• Age \>= 18 years of age.

• Recurrent serous (low grade or high grade), endometrioid, or clear cell recurrent epithelial ovarian, fallopian tube, or primary peritoneal cancer.

• Participant can be either platinum-sensitive or platinum-resistant, no more than 4 prior lines of treatment, and BRCA status must be known.

∙ Neoadjuvant + adjuvant is considered one line.

• Participants may have received a prior PARPi, this will not be considered a separate line of therapy if received in maintenance.

• Participants may have received a prior anti-PD1/anti-PDL1 therapy or bevacizumab, these will not be considered a separate line of therapy.

• Any chemotherapy regimen change due to toxicity in the absence of disease progression will be considered part of the same line of therapy.

• Hormonal therapy for OC (e.g. Tamoxifen, aromatase inhibitors etc.) will not count as a separate line of prior therapy.

‣ Anticipated lifespan greater than 6 months.

⁃ Have an Eastern Cooperative Oncology Group (ECOG) performance status of 0 or 1.

⁃ Patient has measurable disease per Response Evaluation Criteria in Solid Tumors (RECIST) 1.1 criteria present.

⁃ All residual toxicity related to prior anti-cancer therapies (excluding alopecia, grade 2 fatigue, vitiligo, endocrinopathies on stable replacement therapy, grade 2 neuropathy from taxanes or platinum and grade 2 hearing loss from platinum) must be resolved to grade 1 severity or less (or returned to baseline) prior to receipt of study treatment.

⁃ Absolute neutrophil count (ANC): \>= 1,500 /mcL.

⁃ Platelets: \>= 100,000 / mcL.

⁃ Hemoglobin: \>= 8 g/dL or 5.0 mmol/L transfusion allowed with adequate bone marrow function

⁃ Creatinine clearance \>= 50 mL/min.

⁃ Urine protein creatinine ratio (UPCR) \< 1 mg/dL prior to enrollment.

⁃ Total bilirubin: =\< 2 X upper limit of normal (ULN) except patients with Gilbert's syndrome or liver involvement, who must have a total bilirubin =\< 3 mg/dL.

⁃ Aspartate aminotransferase (AST) ( serum glutamic-oxaloacetic transaminase \[SGOT\] ) and alanine aminotransferase (ALT) ( serum glutamate pyruvate transaminase \[SGPT\]): =\< 2.5 X ULN OR =\< 5 X ULN for participants with liver metastases.

⁃ Albumin: \> 2.5 mg/dL.

⁃ International normalized ratio (INR) OR prothrombin time (PT) activated partial thromboplastin time (APTT) =\< 1.5 x ULN unless participant is receiving anticoagulant therapy as long as PT or aPTT is within therapeutic range of intended use of anticoagulants.

⁃ Participant must be willing to undergo core or excisional biopsy of a tumor lesion within 7 days prior to the first dose of investigational product and after 3 cycles of treatment(prior to cycle 4-day 1: mandatory only if available) and, at the end of treatment (optional). Participants for whom newly obtained samples cannot be provided at baseline (e.g., inaccessible or subject safety concern), may submit an archived specimen, only upon agreement from the Prinicipal Investigator, if available).

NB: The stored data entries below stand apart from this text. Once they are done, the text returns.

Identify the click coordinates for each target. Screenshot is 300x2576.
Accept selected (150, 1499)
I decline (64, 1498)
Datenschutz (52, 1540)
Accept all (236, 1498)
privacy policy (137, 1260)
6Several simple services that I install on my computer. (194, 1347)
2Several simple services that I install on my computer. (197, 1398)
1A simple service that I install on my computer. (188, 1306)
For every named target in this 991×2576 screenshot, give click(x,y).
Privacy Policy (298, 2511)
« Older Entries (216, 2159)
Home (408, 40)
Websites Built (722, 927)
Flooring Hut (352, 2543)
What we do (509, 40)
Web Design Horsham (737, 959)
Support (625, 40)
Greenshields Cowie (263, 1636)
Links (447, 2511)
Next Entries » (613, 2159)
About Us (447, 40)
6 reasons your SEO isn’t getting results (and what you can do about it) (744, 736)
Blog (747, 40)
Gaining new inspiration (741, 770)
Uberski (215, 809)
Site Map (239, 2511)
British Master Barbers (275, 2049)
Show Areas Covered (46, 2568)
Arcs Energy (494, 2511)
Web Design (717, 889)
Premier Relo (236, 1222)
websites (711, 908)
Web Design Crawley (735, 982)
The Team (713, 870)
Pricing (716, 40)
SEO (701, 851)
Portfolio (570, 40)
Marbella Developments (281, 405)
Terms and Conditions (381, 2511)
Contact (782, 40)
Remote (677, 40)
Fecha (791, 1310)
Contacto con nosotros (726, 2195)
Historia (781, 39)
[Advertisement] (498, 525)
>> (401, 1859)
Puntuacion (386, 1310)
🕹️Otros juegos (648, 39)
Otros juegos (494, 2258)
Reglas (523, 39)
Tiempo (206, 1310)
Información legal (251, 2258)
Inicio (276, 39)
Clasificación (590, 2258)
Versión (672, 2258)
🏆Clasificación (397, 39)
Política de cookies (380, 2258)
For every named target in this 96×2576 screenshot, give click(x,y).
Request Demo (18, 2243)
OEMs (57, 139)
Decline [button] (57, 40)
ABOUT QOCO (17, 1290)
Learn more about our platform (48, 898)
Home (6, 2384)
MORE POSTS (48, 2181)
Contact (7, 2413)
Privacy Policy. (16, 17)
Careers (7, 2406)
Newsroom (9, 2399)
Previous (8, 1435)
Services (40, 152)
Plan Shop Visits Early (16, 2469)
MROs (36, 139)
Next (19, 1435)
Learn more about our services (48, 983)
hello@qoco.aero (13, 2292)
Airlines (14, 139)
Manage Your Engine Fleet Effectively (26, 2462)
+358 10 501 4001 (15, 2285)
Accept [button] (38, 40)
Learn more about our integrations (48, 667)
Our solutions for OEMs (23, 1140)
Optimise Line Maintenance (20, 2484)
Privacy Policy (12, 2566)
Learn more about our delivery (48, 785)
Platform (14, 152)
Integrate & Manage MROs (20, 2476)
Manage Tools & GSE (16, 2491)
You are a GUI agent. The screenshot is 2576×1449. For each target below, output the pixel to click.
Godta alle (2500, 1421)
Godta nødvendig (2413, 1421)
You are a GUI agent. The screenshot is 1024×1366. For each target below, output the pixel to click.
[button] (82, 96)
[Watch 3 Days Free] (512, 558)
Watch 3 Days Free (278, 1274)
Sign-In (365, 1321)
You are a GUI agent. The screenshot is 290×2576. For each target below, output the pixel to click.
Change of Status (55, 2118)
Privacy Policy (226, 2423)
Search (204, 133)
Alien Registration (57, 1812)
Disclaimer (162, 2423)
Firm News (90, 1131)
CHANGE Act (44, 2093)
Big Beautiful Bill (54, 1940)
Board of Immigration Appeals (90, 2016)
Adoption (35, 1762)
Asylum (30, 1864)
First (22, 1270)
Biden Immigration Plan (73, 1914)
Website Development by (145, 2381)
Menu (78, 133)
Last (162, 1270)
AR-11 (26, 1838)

⁃ A woman of childbearing potential must have a negative urine or serum pregnancy within 72 hours prior to receiving the first dose of study medication. If the urine test is positive or cannot be confirmed as negative, a serum pregnancy test will be required.

⁃ Participants of childbearing potential must be willing to use 2 methods of birth control or be surgically sterile or abstain from heterosexual activity for the course of the study through 6 months after the last dose of study medication (participants of childbearing potential are those who have not been surgically sterilized or have not been free from menses for \> 1 year). Should a woman become pregnant or suspect she is pregnant while she is participating in this study, she should inform her treating physician immediately.

⁃ Participant (or legal representative) must understand the investigational nature of this study and sign an Independent Ethics Committee/Institutional Review Board approved written informed consent form prior to receiving any study related procedure.